Former Black Voices for Trump Director Still in Jail as Others Post Bond in Fulton Case: Records

One of former President Donald Trump’s co-defendants in the election fraud case in Georgia remained in jail Friday after Trump and the 17 others charged in the case had reported to jail and posted bond.

Court records showed defendant Harrison Floyd, the former leader of Black Voices for Trump, was due to appear in court on Friday morning. However, Judge Scott McAfee told reporters that he would not appear after all.

Later, the judge said court records contained “misinformation” about Mr. Floyd’s case, although he did not elaborate. “Mr. Floyd is entitled to a first appearance … one will not be happening today here,” Mr. McAfee told reporters.

The Fulton County Sheriff’s office told The Hill and other media outlets that Mr. Floyd is being jailed since he has no bond agreement. Jail records also show that he is still being held with no bond, unlike the other defendants.

All the other defendants in the case, including President Trump and former Mayor Rudy Giuliani, have been released after posting bond, court records show.
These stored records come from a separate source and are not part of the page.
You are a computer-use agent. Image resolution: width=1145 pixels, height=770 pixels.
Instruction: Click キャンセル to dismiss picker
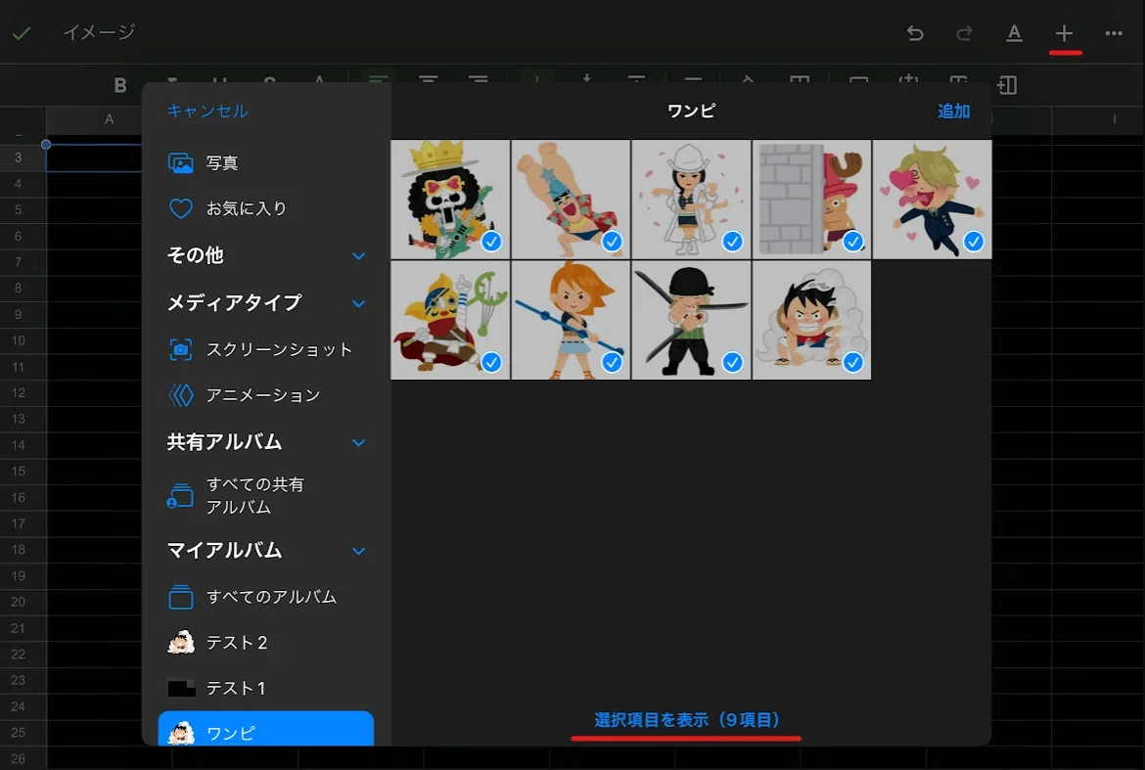coord(207,111)
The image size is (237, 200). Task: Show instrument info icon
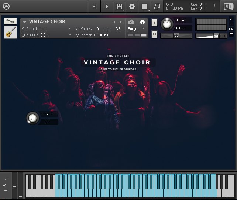click(142, 22)
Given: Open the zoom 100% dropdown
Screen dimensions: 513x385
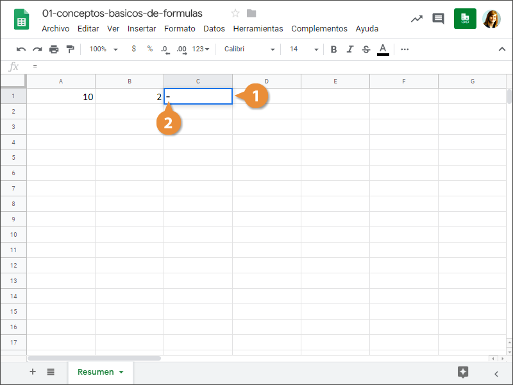Looking at the screenshot, I should tap(103, 49).
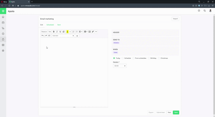The height and width of the screenshot is (117, 215).
Task: Select the Schedule radio option
Action: coord(122,58)
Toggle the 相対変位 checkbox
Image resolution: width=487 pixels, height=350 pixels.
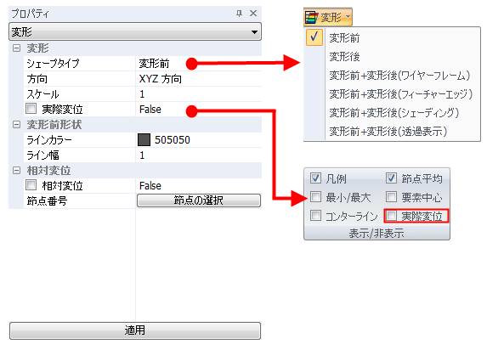[31, 185]
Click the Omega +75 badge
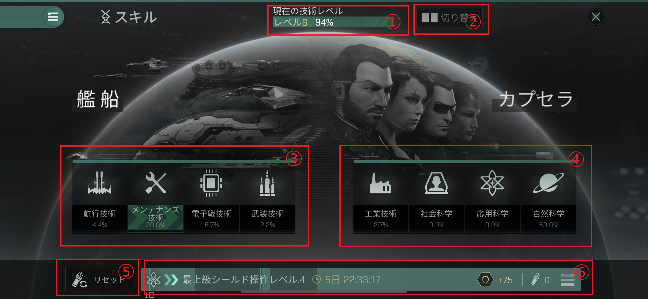The width and height of the screenshot is (648, 299). click(x=495, y=280)
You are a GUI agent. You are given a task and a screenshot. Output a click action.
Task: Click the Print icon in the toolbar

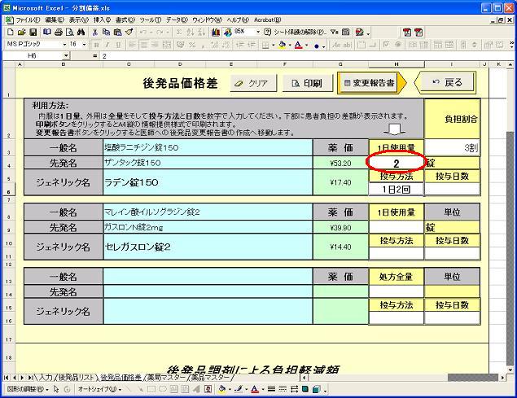pos(59,32)
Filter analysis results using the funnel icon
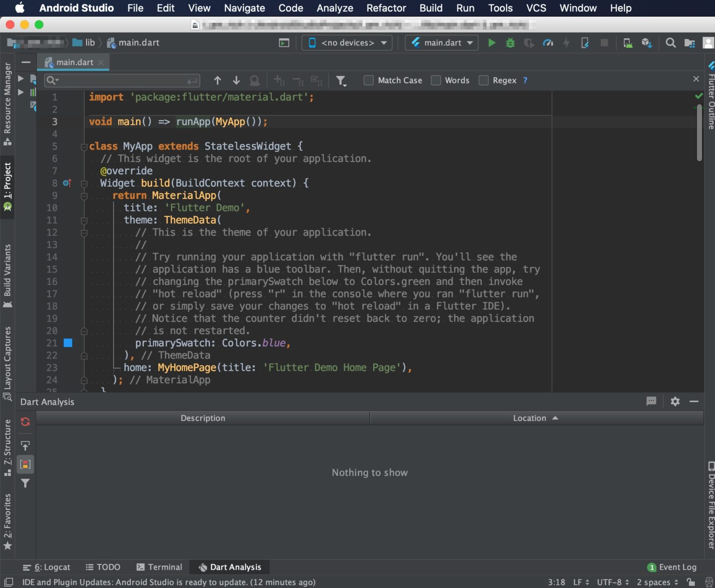The image size is (715, 588). click(25, 484)
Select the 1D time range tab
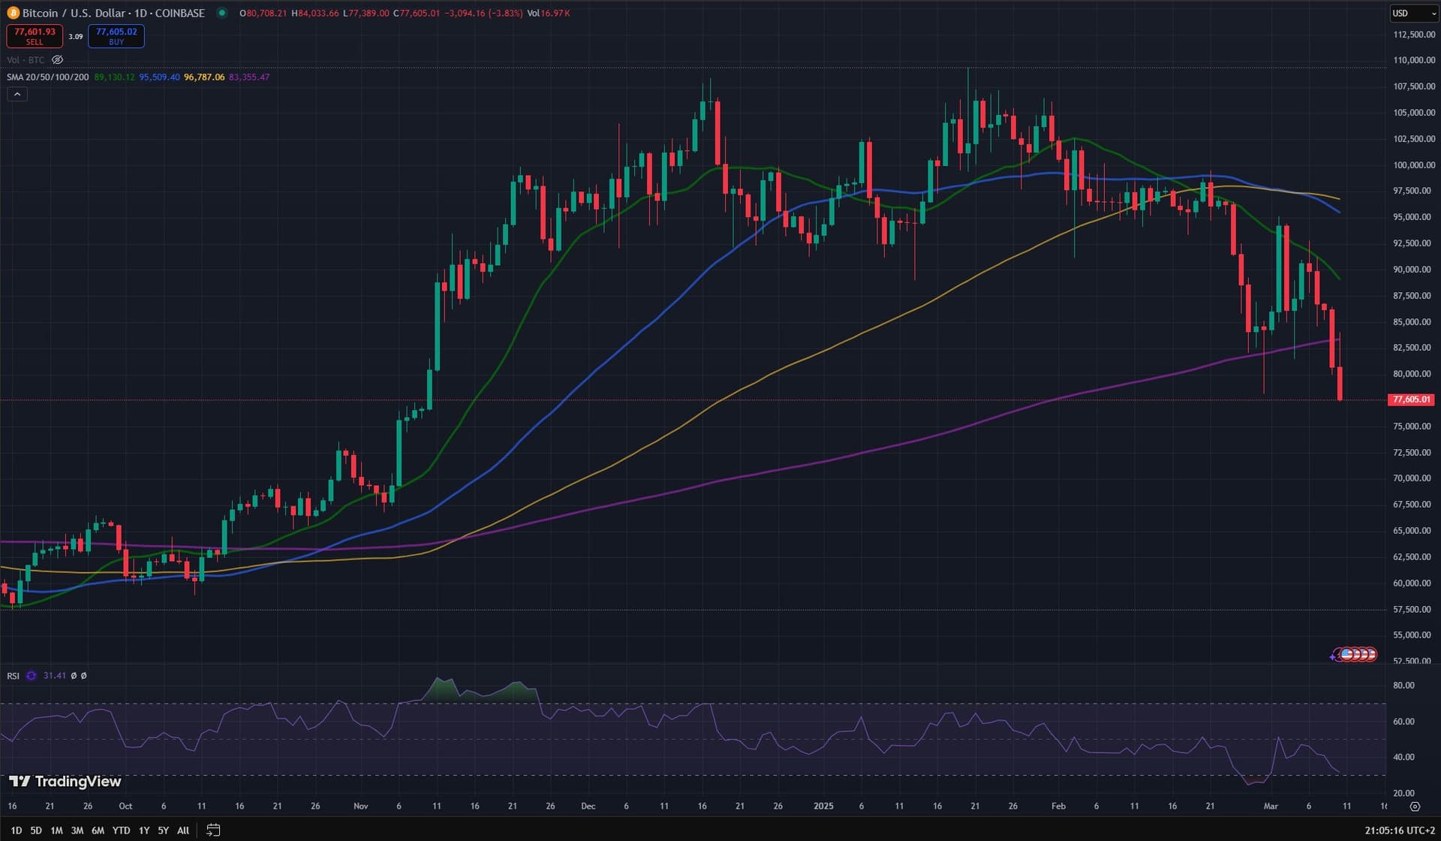 pos(16,830)
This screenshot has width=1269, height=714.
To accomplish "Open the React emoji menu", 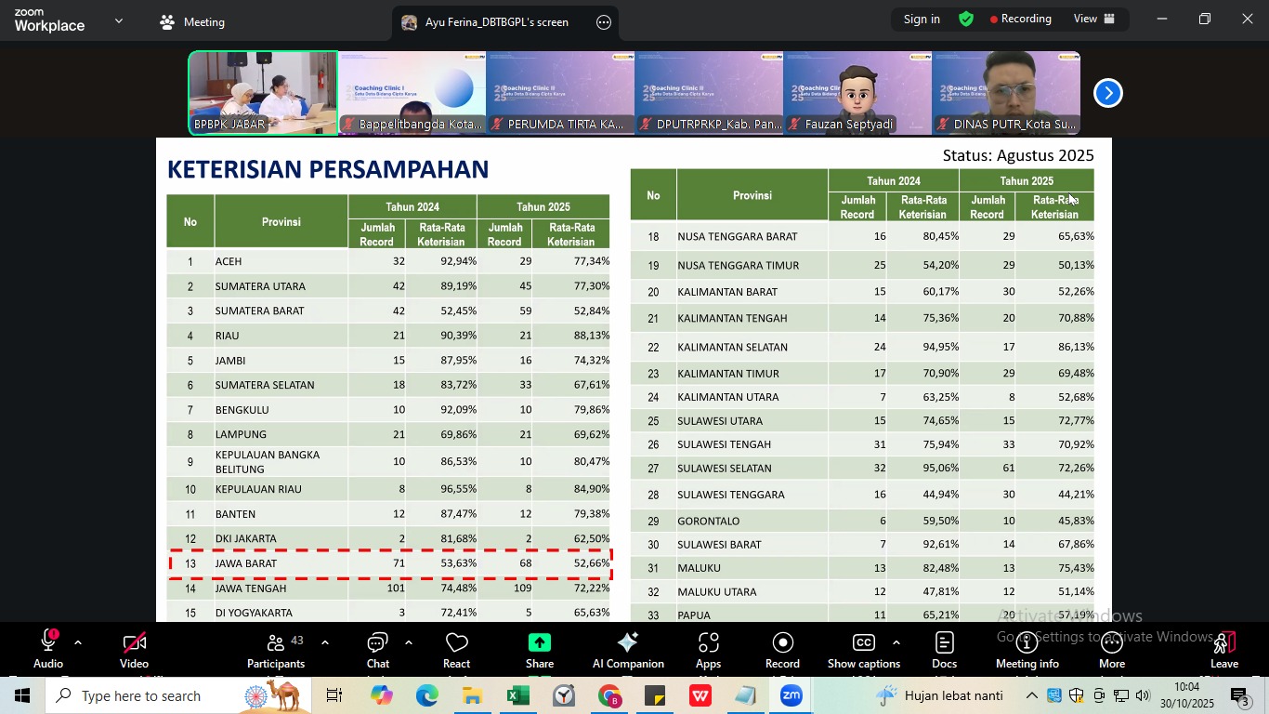I will click(456, 650).
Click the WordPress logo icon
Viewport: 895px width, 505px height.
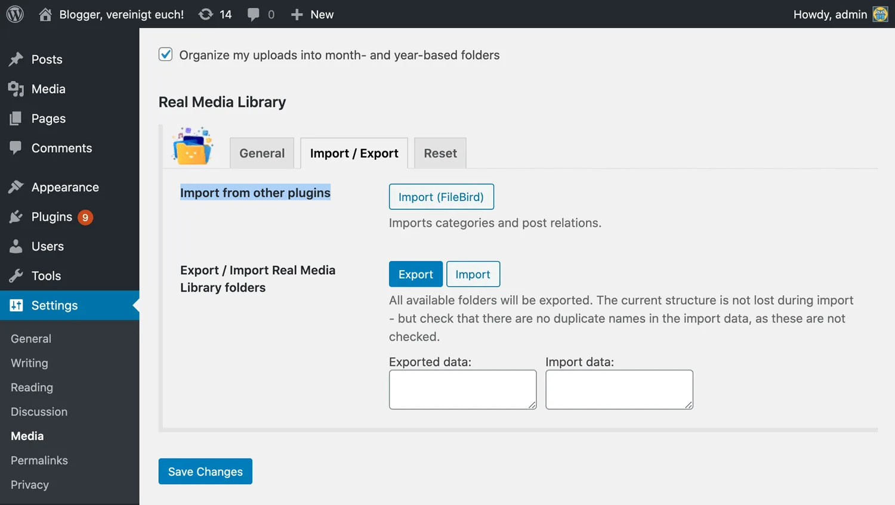pos(15,14)
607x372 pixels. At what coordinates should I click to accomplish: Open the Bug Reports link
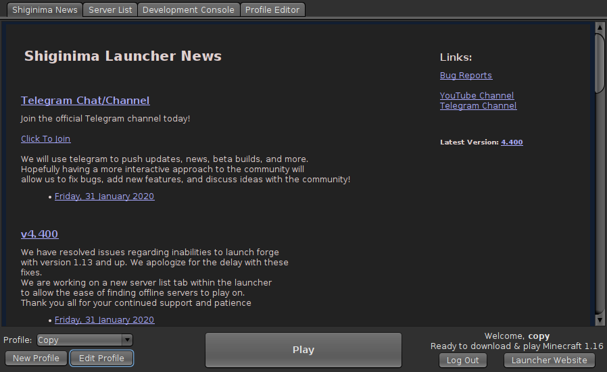point(466,76)
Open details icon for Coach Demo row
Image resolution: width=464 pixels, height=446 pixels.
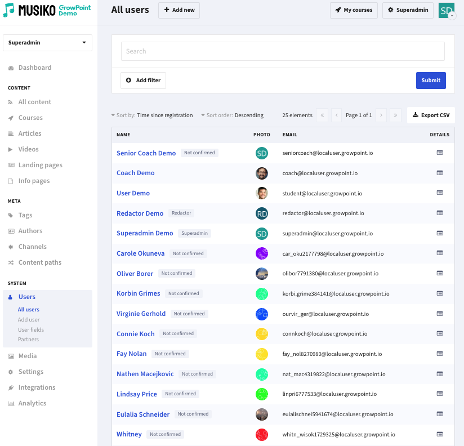click(440, 173)

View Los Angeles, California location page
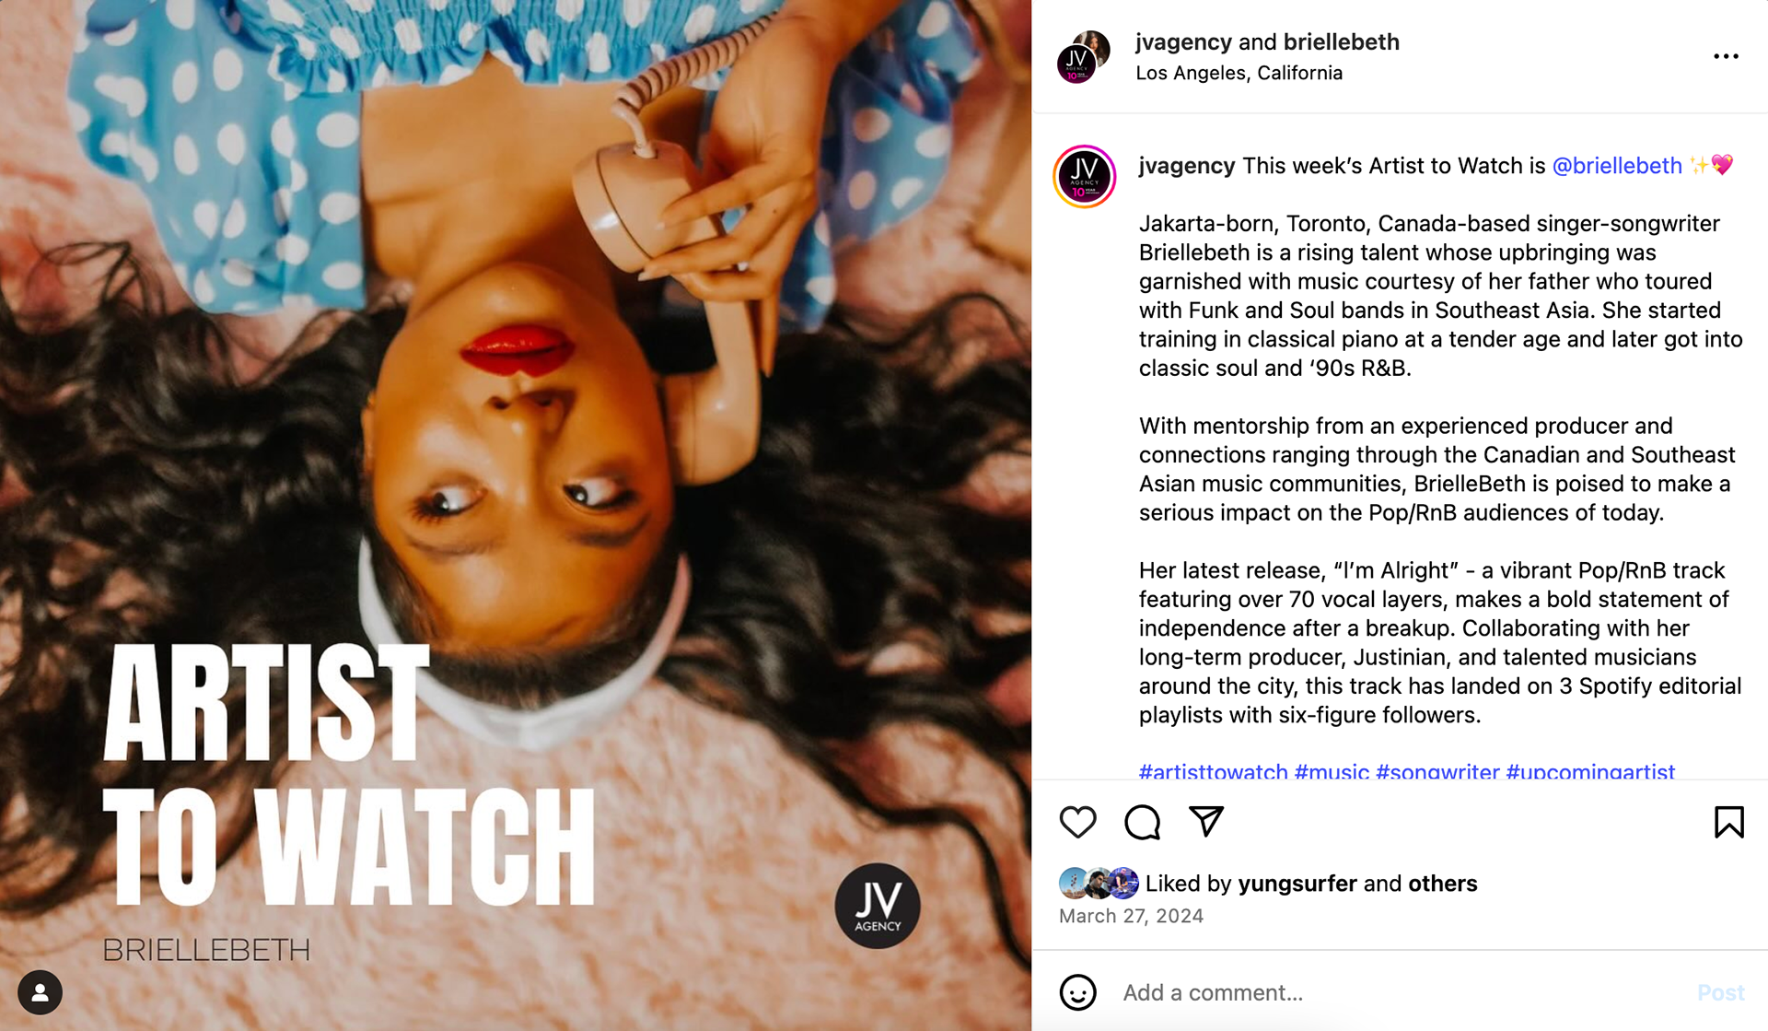[1239, 73]
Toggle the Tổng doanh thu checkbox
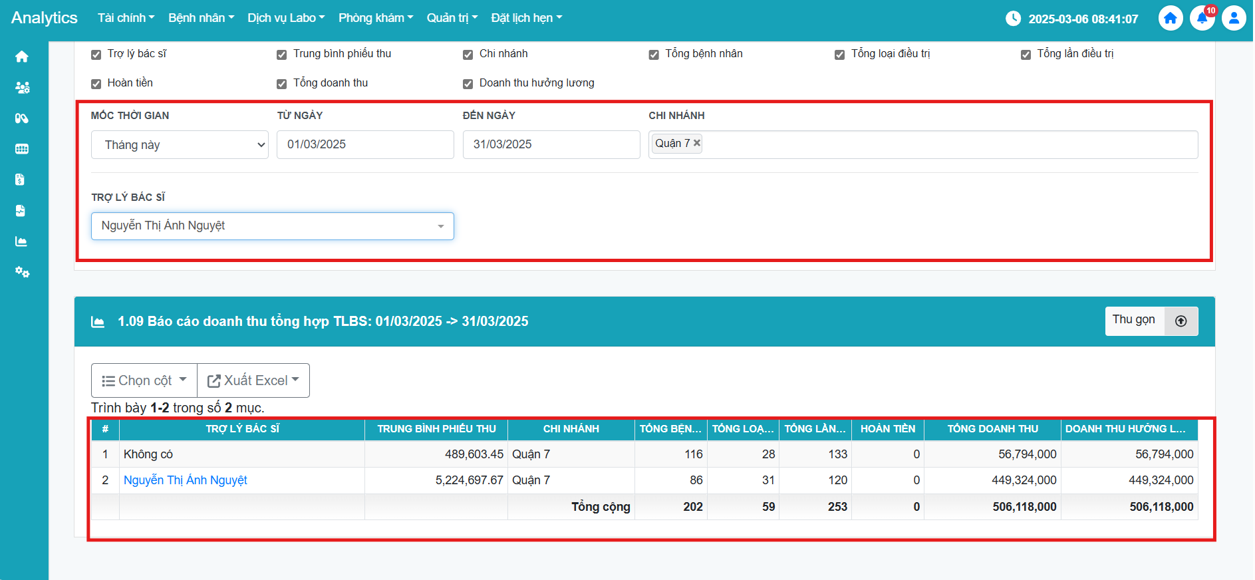 coord(282,84)
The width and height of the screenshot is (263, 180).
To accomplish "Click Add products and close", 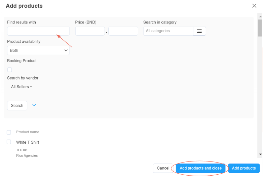I will [x=201, y=168].
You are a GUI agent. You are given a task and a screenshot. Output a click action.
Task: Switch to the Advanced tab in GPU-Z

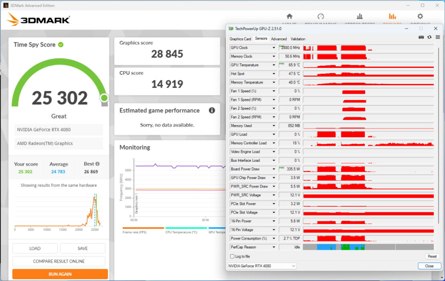pos(279,39)
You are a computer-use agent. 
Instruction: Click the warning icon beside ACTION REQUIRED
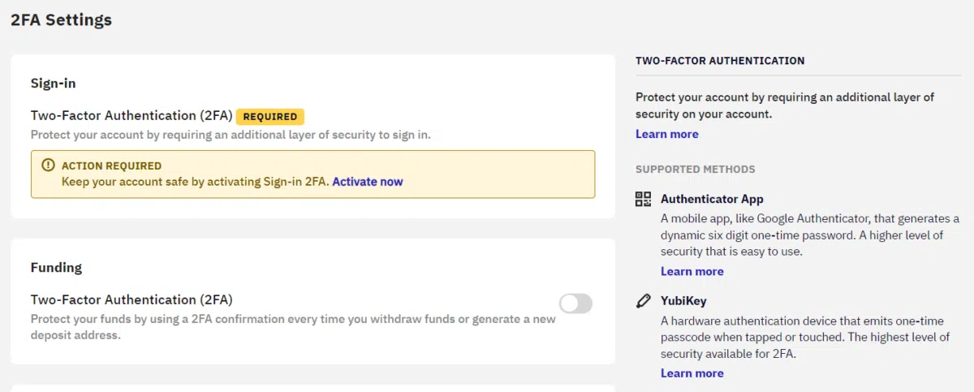tap(48, 166)
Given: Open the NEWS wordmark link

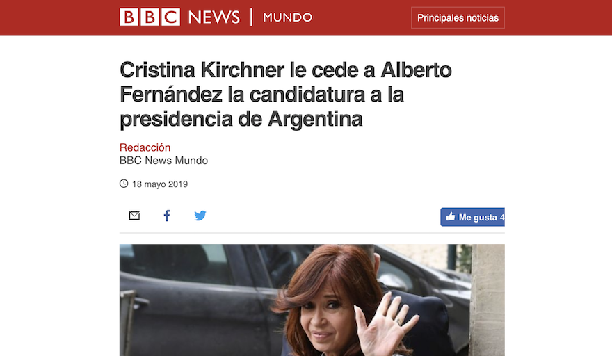Looking at the screenshot, I should tap(214, 17).

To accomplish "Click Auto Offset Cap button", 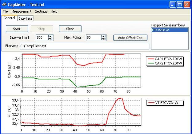I will click(130, 38).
In the Fulton County case, Mr. Floyd is charged with conspiracy to solicit false statements, influencing witnesses, and racketeering. Prosecutors allege that he allegedly attempted to pressure a local Georgia election worker into confessing election-related crimes during the 2020 election.

In the Maryland case, FBI agents went to Mr. Floyd’s apartment in February to serve a grand jury subpoena, according to the Washington Post and The Associated Press, citing an affidavit filed in the U.S. District Court for the District of Maryland. It claimed that Mr. Floyd assaulted an agent and insulted him and his colleague.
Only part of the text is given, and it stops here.